**TASK GOAL:** Your reply should hold only the lines from the records below where "المركز" occurs.
......
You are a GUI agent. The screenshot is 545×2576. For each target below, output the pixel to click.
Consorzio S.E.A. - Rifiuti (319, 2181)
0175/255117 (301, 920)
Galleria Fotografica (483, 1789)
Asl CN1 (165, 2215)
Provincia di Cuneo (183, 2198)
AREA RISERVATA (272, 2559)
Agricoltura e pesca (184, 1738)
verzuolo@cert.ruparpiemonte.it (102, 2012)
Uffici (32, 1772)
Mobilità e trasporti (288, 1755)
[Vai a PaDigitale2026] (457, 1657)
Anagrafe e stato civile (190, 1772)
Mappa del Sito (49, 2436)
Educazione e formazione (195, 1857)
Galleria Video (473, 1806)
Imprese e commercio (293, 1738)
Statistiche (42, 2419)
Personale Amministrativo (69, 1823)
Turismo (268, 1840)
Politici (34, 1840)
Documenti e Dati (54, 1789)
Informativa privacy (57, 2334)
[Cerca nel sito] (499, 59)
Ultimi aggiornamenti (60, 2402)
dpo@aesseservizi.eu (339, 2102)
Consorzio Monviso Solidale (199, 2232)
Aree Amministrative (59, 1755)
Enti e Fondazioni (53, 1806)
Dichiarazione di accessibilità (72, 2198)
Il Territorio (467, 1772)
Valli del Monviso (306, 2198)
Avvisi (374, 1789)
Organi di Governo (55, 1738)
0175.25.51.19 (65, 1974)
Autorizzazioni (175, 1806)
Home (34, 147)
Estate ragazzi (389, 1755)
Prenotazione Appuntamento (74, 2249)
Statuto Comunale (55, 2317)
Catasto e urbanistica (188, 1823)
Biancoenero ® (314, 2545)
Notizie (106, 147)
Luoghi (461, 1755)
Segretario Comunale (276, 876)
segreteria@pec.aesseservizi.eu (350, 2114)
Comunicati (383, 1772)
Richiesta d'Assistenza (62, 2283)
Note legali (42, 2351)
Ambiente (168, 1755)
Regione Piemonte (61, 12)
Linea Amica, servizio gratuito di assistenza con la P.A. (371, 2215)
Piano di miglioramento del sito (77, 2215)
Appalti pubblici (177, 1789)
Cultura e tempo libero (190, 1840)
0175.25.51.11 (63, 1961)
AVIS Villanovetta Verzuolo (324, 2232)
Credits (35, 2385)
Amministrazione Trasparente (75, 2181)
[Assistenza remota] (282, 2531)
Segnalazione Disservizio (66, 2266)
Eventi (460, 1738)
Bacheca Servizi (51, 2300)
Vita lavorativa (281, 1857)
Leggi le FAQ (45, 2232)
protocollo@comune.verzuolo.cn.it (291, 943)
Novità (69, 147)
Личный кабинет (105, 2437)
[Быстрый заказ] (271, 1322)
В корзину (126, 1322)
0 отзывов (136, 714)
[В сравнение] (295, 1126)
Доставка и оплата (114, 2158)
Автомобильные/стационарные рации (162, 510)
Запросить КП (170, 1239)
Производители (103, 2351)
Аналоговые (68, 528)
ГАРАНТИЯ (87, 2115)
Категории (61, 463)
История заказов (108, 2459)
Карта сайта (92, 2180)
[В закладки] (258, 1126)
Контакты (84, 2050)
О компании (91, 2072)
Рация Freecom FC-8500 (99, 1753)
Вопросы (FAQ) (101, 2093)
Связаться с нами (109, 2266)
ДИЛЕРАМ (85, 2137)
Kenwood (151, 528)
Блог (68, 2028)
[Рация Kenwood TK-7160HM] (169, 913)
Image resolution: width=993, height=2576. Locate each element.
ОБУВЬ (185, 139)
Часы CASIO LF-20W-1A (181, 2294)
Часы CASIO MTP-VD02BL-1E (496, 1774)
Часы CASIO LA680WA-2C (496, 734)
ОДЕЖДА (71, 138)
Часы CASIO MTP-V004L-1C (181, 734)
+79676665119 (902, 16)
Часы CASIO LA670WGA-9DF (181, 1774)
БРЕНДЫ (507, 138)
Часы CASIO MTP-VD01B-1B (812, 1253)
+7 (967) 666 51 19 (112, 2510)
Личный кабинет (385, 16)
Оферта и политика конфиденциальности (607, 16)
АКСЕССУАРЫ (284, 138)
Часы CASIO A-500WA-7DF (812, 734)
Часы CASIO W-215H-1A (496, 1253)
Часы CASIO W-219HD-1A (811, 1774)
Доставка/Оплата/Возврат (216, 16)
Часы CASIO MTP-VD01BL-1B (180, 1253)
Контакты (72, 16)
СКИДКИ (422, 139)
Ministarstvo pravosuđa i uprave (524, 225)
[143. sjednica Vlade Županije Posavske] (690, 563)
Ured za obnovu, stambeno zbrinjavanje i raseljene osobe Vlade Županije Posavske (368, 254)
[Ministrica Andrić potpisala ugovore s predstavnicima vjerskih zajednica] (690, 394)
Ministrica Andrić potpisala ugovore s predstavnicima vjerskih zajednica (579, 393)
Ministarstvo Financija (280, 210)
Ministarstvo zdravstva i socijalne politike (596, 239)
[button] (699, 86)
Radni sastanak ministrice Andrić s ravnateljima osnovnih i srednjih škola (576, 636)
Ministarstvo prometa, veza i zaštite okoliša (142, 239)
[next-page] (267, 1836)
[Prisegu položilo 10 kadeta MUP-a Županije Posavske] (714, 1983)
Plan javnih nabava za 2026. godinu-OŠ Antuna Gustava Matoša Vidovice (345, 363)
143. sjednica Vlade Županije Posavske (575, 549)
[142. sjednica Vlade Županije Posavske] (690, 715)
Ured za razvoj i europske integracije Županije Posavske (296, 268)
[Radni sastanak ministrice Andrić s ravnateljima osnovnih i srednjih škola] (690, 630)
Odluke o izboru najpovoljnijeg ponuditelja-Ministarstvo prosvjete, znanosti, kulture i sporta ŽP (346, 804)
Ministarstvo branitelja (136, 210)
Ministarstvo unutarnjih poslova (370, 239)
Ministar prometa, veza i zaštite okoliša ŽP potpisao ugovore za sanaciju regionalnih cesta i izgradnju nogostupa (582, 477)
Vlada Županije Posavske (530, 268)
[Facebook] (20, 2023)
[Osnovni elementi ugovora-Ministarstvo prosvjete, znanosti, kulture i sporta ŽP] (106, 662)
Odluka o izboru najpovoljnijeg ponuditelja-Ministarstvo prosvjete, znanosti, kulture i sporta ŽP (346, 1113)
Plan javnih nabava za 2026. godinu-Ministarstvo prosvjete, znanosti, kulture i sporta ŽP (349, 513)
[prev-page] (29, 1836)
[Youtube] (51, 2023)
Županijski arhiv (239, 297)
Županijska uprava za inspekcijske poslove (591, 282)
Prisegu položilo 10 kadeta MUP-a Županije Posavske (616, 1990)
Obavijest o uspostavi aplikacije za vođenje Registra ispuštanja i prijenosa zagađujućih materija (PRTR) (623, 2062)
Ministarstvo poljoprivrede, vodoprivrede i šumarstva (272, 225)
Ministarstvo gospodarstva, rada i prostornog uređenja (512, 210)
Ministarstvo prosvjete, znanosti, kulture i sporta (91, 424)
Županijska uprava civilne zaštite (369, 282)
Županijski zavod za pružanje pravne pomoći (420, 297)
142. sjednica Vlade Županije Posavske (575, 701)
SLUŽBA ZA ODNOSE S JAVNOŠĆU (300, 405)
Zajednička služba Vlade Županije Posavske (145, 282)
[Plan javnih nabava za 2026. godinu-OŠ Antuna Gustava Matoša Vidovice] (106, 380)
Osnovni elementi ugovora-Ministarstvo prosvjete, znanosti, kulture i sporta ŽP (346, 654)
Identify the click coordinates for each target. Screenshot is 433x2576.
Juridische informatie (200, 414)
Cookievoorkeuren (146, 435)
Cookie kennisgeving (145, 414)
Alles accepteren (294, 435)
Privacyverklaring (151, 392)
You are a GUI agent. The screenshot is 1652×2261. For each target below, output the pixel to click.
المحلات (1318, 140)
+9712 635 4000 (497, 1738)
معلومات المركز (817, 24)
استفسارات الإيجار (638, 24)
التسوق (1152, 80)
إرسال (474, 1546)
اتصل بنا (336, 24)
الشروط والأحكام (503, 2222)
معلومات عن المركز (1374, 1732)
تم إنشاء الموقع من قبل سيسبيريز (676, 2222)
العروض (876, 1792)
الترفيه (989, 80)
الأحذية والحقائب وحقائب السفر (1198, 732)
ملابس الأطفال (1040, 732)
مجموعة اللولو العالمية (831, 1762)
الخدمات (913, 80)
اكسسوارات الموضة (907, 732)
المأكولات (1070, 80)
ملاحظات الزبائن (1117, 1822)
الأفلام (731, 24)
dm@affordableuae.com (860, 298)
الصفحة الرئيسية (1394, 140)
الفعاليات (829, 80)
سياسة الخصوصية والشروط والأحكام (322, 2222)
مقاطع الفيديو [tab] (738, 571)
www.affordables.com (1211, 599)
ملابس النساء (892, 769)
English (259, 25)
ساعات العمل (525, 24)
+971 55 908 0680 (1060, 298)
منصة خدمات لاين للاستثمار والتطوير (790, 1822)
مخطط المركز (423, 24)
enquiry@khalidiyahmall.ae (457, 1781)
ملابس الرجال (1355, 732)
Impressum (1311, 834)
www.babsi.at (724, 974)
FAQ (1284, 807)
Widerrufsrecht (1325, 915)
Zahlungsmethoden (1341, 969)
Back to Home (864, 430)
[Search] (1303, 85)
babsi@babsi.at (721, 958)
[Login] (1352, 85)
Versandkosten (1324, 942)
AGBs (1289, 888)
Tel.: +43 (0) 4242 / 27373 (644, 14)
......
**RESULT:**
معلومات المركز (817, 24)
معلومات عن المركز (1374, 1732)
مخطط المركز (423, 24)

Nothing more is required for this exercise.